Task goal: Please copy the stretch of the Resolution 696 text from "- Subject: Angola" through "coming to an end.", word for word.

- Angola
- Date: 30 May 1991
- Meeting no.: 2,991
- Code: S/RES/696 (Document)
- Subject: Angola
- Voting summary: 15 voted for; None voted against; None abstained;
- Result: Adopted

Security Council composition
- Permanent members: China; France; Soviet Union; United Kingdom; United States;
- Non-permanent members: Austria; Belgium; Côte d'Ivoire; Cuba; Ecuador; India; Romania; Yemen; Zaire; Zimbabwe;

= United Nations Security Council Resolution 696 =

United Nations Security Council resolution 696, adopted unanimously on 30 May 1991, after noting the recent desire to sign the Bicesse Accords between the MPLA and UNITA in Angola, the recent withdrawal of all Cuban troops and considering a report by the Secretary-General, the Council approved Javier Pérez de Cuéllar's recommendations and established the United Nations Angola Verification Mission II (UNAVEM II), noting that the mandate of the United Nations Angola Verification Mission I (1989–1991) was coming to an end.

Stored data:
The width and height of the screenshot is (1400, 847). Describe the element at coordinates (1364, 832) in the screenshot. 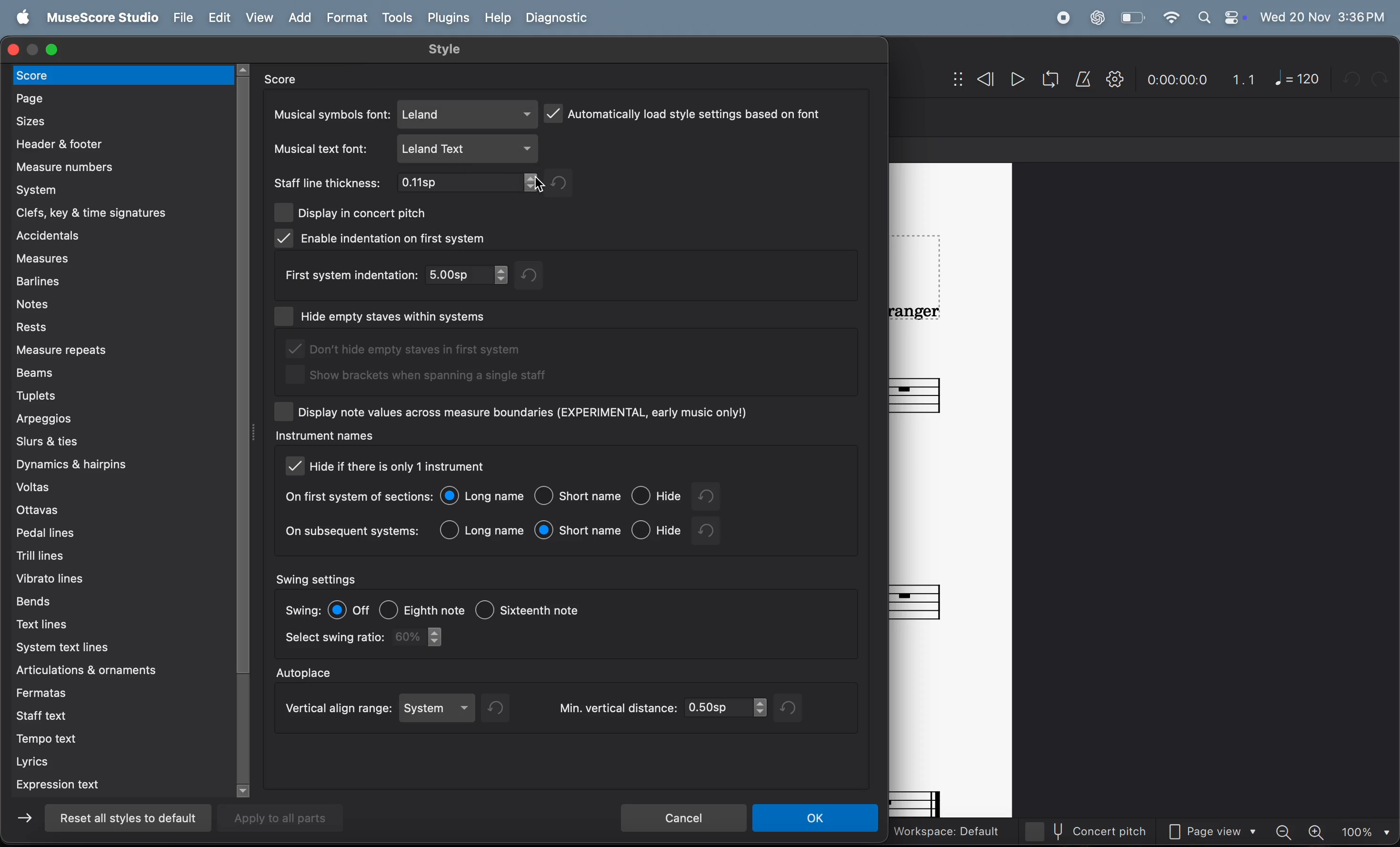

I see `zoom percentage` at that location.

Written answer:
- Subject: Angola
- Voting summary: 15 voted for; None voted against; None abstained;
- Result: Adopted

Security Council composition
- Permanent members: China; France; Soviet Union; United Kingdom; United States;
- Non-permanent members: Austria; Belgium; Côte d'Ivoire; Cuba; Ecuador; India; Romania; Yemen; Zaire; Zimbabwe;

= United Nations Security Council Resolution 696 =

United Nations Security Council resolution 696, adopted unanimously on 30 May 1991, after noting the recent desire to sign the Bicesse Accords between the MPLA and UNITA in Angola, the recent withdrawal of all Cuban troops and considering a report by the Secretary-General, the Council approved Javier Pérez de Cuéllar's recommendations and established the United Nations Angola Verification Mission II (UNAVEM II), noting that the mandate of the United Nations Angola Verification Mission I (1989–1991) was coming to an end.